Has a long tissue half-life.

An azalide, a subclass of macrolide antibiotics.

Derived from erythromycin.

It has a similar antimicrobial spectrum as erythromycin, but is more effective against certain Gram-negative bacteria, in particular, Haemophilus influenzae.

Azithromycin is used to treat bacterial infections causing middle ear infections, streptococcal throat infections, sinusitis, nonstreptococcal bacterial pharyngitis, traveler’s diarrhea, respiratory tract infections such as pneumonia, cellulitis, babesiosis, Bartonella infection, chancroid cholera, donovanosis, leptospirosis, Lyme disease, malaria, Mycobacterium avium complex disease, Neisseria meningitis, pelvic inflammatory disease, pertussis, scrub typhus, toxoplasmosis, and salmonellosis.

It is used to prevent bacterial endocarditis.

Useful in dental infections.

Has been used primarily to prevent bacterial infections in infants and in those with immune deficiencies.

Effective against certain sexually transmitted infections, such as nongonococcal urethritis, chlamydia, and cervicitis.

Resistance has been described to this and other macrolide antibiotics.

Infants who received azithromycin in the early days of life are at an increased risk for developing infantile hypertrophic pyloric stenosis (IHPS).

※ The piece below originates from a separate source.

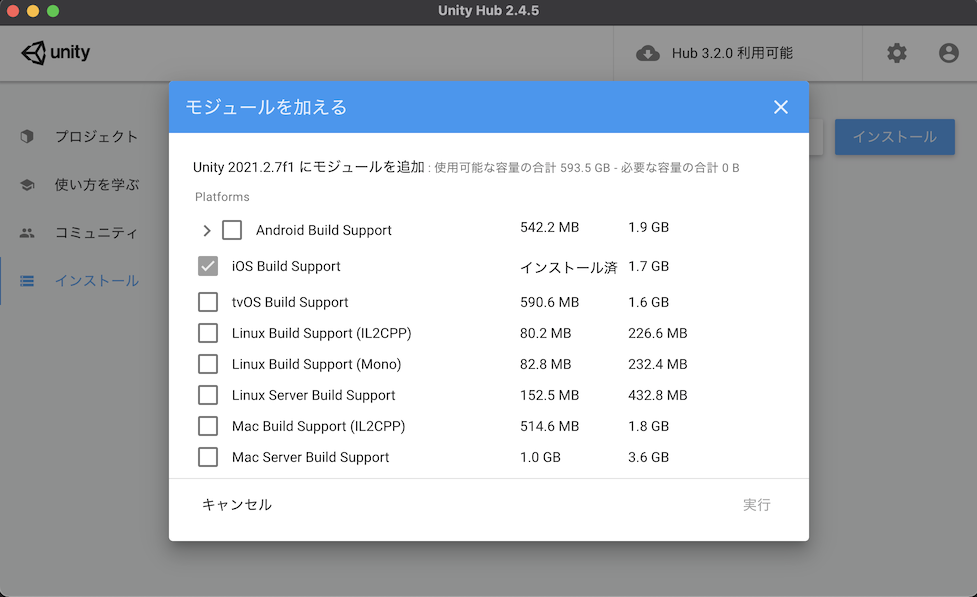The width and height of the screenshot is (977, 597).
Task: Click the コミュニティ people icon
Action: click(28, 233)
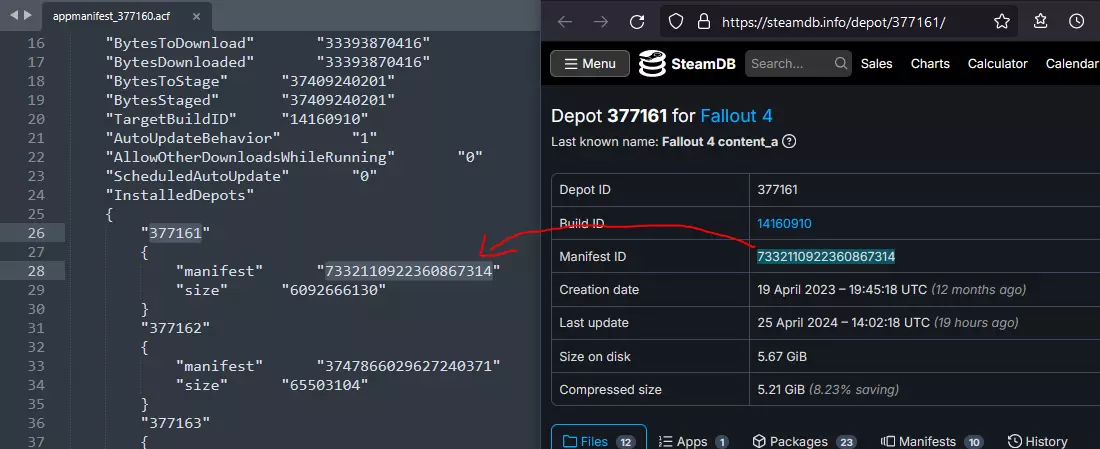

In a retrospective analysis, among 163 infants given azithromycin in the first 14 days of life, about 2% developed IHPS (Eberly M et al).

The link was strongest if exposure to the antibiotic occurred in the first 2 weeks of life.

Side effects are gastrointestinal and include diarrhea, nausea, abdominal pain, and vomiting, with fewer than 1% of patients stop taking the drug due to side effects.

Pseudomembranous colitis can occur during and up to several weeks after use.

May interfere with the effectiveness of birth control agents.

Interferes with bacterial protein synthesis by binding to the 50S subunit of the bacterial ribosome, and inhibiting translation of DNA.

Existing QT prolongation, bradycardia, and low blood levels of magnesium or potassium are risk factors associated with exacerbation of QT prolongation and lead to torsades de pointes, a potentially lethal form of arrhythmia.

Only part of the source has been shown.